Top 10 biggest water dams in the world | water

Top 10 biggest water dams in the world

1/ Kariba Dam, Zimbabwe

Kariba Dam, Zimbabwe

The Kariba Dam is a double curvature concrete arch dam in the Kariba Gorge of the Zambezi River Basin between Zambia and Zimbabwe. The dam is 128 meters high and 579 meters long. The dam forms Lake Kariba, which spans 280 kilometers and holds 185 cubic kilometers of water.

The dam was built by order of the government of the Federation of Rhodesia and Nyasaland, a “federal colony” within the British Empire. The double curvature concrete arch dam was designed by Coyne and Bellier and built between 1955 and 1959 by Impresit of Italy at a cost of $135,000,000 for the first stage with only the Kariba South power cavern. The final construction and addition of the Kariba North Power cavern by Mitchell Construction was not completed until 1977 due to largely political issues at a total cost of $480,000,000. During construction, 86 men lost their lives.

The dam was officially opened by Queen Elizabeth the Queen Mother on May 17, 1960.
The Kariba Dam supplies 1,626 megawatts of electricity to parts of Zambia (the copperbelt) and Zimbabwe and generates 6,400 gigawatt hours per year. Each country has its own power plant respectively on the north and south banks of the dam. The Zimbabwe-owned southern station has been in operation since 1960 and had six generators with a capacity of 111 megawatts each for a total of 666 megawatts.

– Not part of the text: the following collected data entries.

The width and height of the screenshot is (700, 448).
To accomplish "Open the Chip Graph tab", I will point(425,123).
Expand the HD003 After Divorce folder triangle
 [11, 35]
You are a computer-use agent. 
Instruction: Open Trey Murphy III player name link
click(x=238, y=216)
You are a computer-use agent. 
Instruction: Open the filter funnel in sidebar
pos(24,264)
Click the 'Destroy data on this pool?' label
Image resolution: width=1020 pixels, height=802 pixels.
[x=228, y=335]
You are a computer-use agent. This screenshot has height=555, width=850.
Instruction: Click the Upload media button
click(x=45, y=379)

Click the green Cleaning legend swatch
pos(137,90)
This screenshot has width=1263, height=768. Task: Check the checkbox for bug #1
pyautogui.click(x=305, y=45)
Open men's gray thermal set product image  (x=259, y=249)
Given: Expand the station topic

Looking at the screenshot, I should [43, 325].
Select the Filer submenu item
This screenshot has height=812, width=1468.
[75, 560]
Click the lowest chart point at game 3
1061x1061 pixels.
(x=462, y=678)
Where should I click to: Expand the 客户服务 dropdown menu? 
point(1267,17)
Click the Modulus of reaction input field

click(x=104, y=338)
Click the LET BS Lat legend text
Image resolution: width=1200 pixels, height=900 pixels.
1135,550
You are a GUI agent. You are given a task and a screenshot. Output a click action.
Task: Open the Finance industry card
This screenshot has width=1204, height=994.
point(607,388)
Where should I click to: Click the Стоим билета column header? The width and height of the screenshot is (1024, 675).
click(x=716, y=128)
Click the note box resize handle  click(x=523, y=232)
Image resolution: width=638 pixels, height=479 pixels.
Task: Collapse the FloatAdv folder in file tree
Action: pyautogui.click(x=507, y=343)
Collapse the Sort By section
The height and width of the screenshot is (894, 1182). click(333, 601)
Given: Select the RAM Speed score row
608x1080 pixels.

On November 11, 2013, Zimbabwe's finance minister, Patrick Chinamasa, announced that the capacity of Zimbabwe's (southern) Kariba hydroelectric power station would be increased by 300 megawatts. The cost of upgrading the facility was funded by a $319 million loan from China. The deal is a clear example of Zimbabwe's "Look East" policy, which was adopted after a falling out with Western powers. Construction of the Kariba South expansion began in mid-2014 and was originally scheduled to be completed in 2019.

In March 2018, President Emmerson Mnangagwa commissioned the completed expansion of the Kariba South Hydropower Station. The addition of two new 150 megawatts turbines brings the capacity of this plant to 1,050 megawatts. The expansion work was carried out by Sinohydro, at a cost of US$533 million. Work began in 2014 and was completed in March 2018.

The Zambia-owned northern station has been in operation since 1976 and has four generators of 150 megawatts each for a total of 600 megawatts; work to increase this capacity by an additional 360 megawatts to 960 megawatts was completed in December 2013. Two additional 180 MW generators were added.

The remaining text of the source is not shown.